Distinct Cellular Origins and Differentiation Process Account for Distinct Oncogenic and Clinical Behaviors of Leiomyosarcomas

SIMPLE SUMMARY: Leiomyosarcomas are aggressive diseases mainly treated by surgical resection with or without conventional chemotherapy. Despite efforts to stratify patients, no targeted therapy nor immunotherapy has shown a major therapeutic effect. The oncogenesis of leiomyosarcoma is poorly understood, and its understanding would allow the detection of their weaknesses. By integrating large-scale data, we identified two specifically deregulated pathways involved in differentiation/proliferation switch (MYOCD/SRF and E2F1/RB1) in a subgroup of well-differentiated vascular smooth muscle cell-derived cells leiomyosarcomas. Targeting MYOCD/SRF interaction with a specific inhibitor decreased the viability of a cell line derived from this tumor subgroup, which makes this pathway a potential therapeutic target. ABSTRACT: In leiomyosarcoma (LMS), a very aggressive disease, a relatively transcriptionally uniform subgroup of well-differentiated tumors has been described and is associated with poor survival.
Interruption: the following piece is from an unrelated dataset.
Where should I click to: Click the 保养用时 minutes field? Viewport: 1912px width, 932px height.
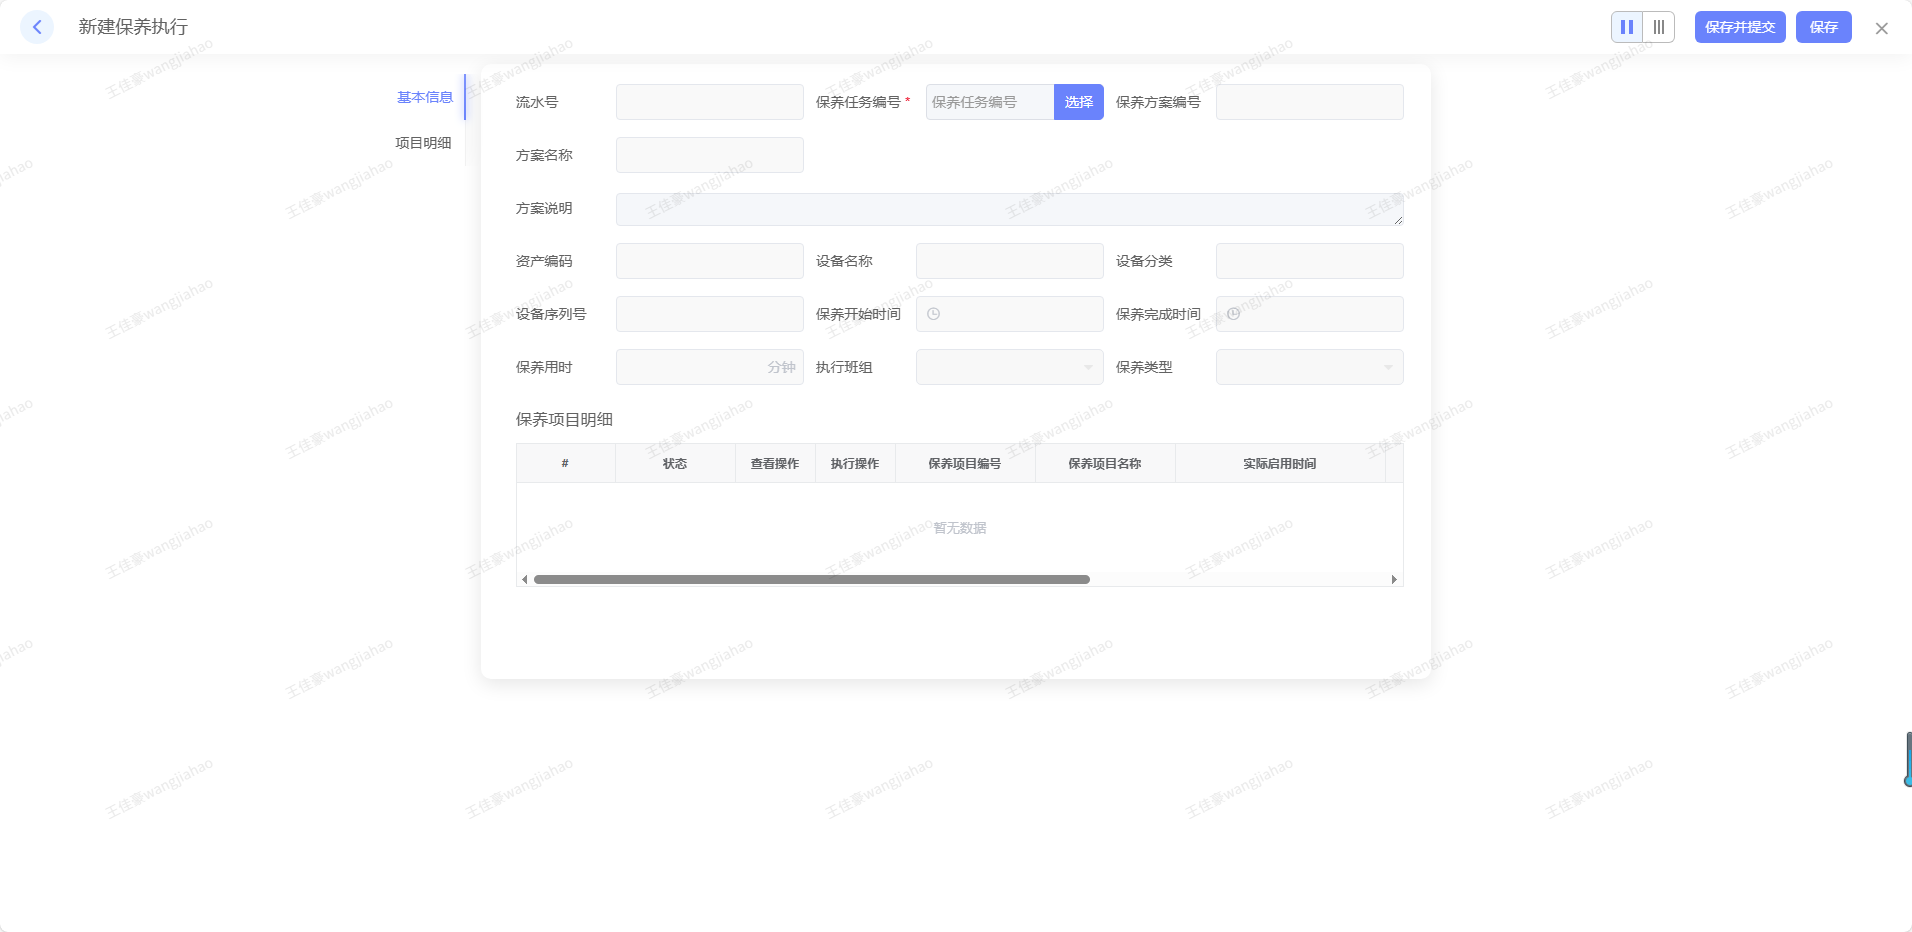pos(692,367)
The question raised how differentiation and tumor progression, two apparently antagonist processes, coexist and allow tumor malignancy. We first identified the most transcriptionally homogeneous LMS subgroup in three independent cohorts, which we named ‘hLMS’. The integration of multi-omics data and functional analysis suggests that hLMS originate from vascular smooth muscle cells and show that hLMS transcriptional program reflects both modulations of smooth muscle contraction activity controlled by MYOCD/SRF regulatory network and activation of the cell cycle activity controlled by E2F/RB1 pathway. We propose that the phenotypic plasticity of vascular smooth muscle cells coupled with MYOCD/SRF pathway amplification, essential for hLMS survival, concomitant with PTEN absence and RB1 alteration, could explain how hLMS balance this uncommon interplay between differentiation and aggressiveness.